• [Available records]:
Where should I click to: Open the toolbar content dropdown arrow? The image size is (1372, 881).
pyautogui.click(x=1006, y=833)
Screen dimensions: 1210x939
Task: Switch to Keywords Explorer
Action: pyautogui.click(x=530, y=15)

• [Description of the task]: Each entry above needs to be output exactly as written.

• [Response to this task]:
Where should I click to: Open the toolbar content dropdown arrow? The image size is (1372, 881).
pyautogui.click(x=1006, y=833)
Screen dimensions: 1210x939
Task: Switch to Keywords Explorer
Action: pyautogui.click(x=530, y=15)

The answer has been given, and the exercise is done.